The latest snowfall brings Garden City’s total snowfall for the season, spanning the beginning of October to the present, to 28.2 inches, the fourth highest the city has seen through this date, according to NWS historical data. By Feb. 25, 1993, about 52.3 inches had falled on the town in the 1992-93 season; about 31 fell by this time in 1959-60; and 1989-90 had about 30.1. Russell said the NWS records go back to 1901.
While most area schools remained open with normal hours Monday, Garden City USD 457, Holcomb USD 363 and Deerfield USD 216 closed, and Garden City Community College did not open until 10 a.m.
After about two days of canceled flights due to piled-up snow near runways, hangars and the loading and fueling station, Garden City Regional Airport opened Monday morning after problem areas were cleared.
Work to clear city roads is still in progress, said Sam Curran, director of Public Works at the City of Garden City. With primary roads — or larger roads and safety routes to St.
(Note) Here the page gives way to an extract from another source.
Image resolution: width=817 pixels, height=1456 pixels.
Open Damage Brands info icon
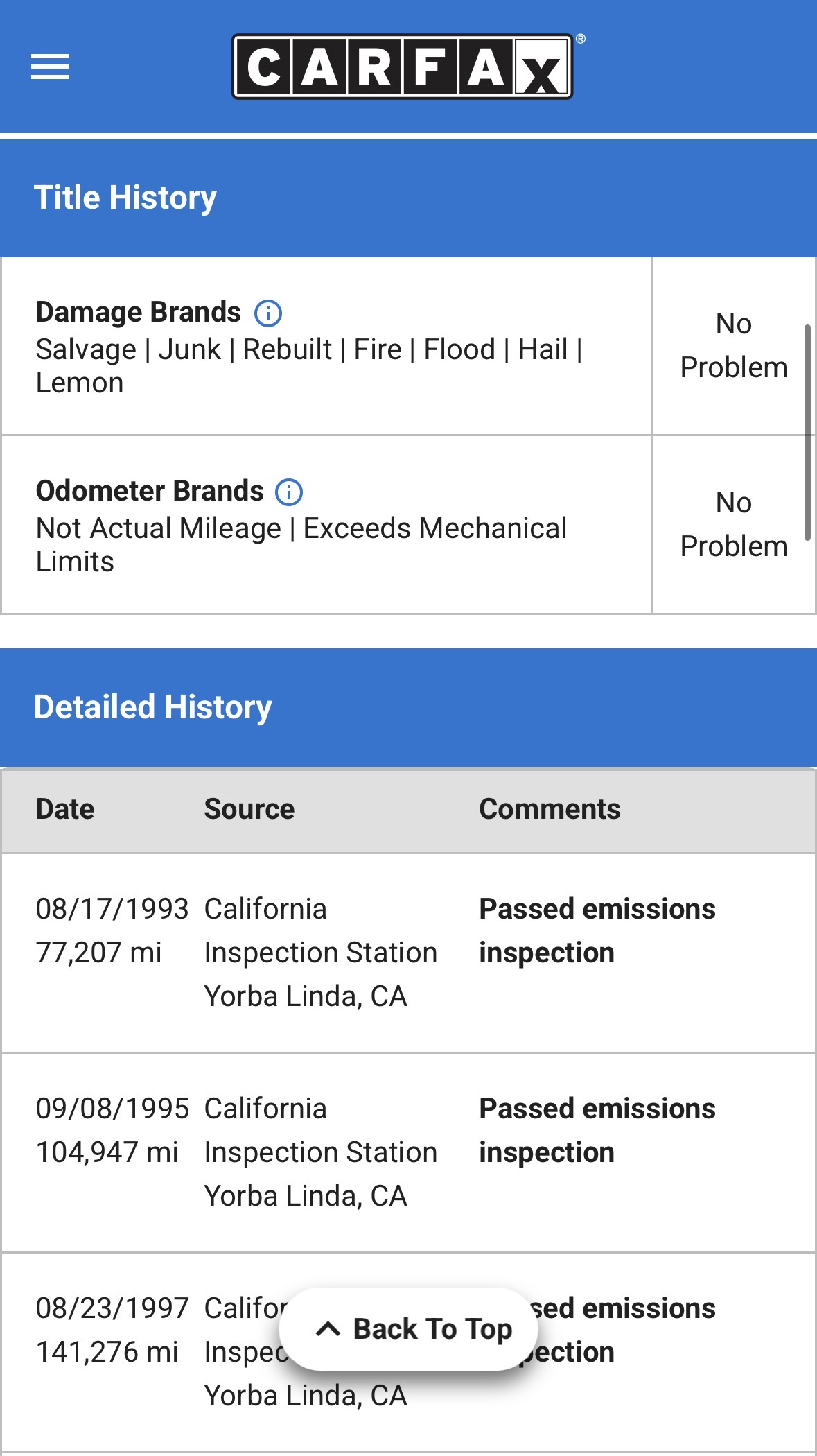click(268, 313)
Catherine Hospital — cleared, crews began working Monday to haul away piles of plowed snow to the Finney County Exhibition Building, avoiding possible drainage blockages and making way for possibly plowing snowfall next week, he said.
Crew members would also peel off to work on access to the post office, frontage roads and schools not already taken care of by primary road plows or school facilities crews, Curran said.
As for other streets, the city does not have any definitive priorities, Curran said. The city will address large piles and drifts near streets, he said. Packed down snow means there is little plows can do, but crews will make sure nearby drains are unblocked and ready to take on melted snow. The city likely will not plow residential streets, since the piles of plowed snow will block residents in, he said. But the department is willing to address, or at least hear, other significant issues.
“If someone is really having a difficult problem that's unusual, all they need to do is call us…” Curran said.
In the meantime, he said, by Tuesday morning Main Street will be largely cleared off and crews will have put a big dent in removing piles of snow. By Monday afternoon, they had moved out over 150 loads, he said.
“I’m hoping that when the public wakes up tomorrow, they’ll see even a bigger change than they saw this morning…” Curran said.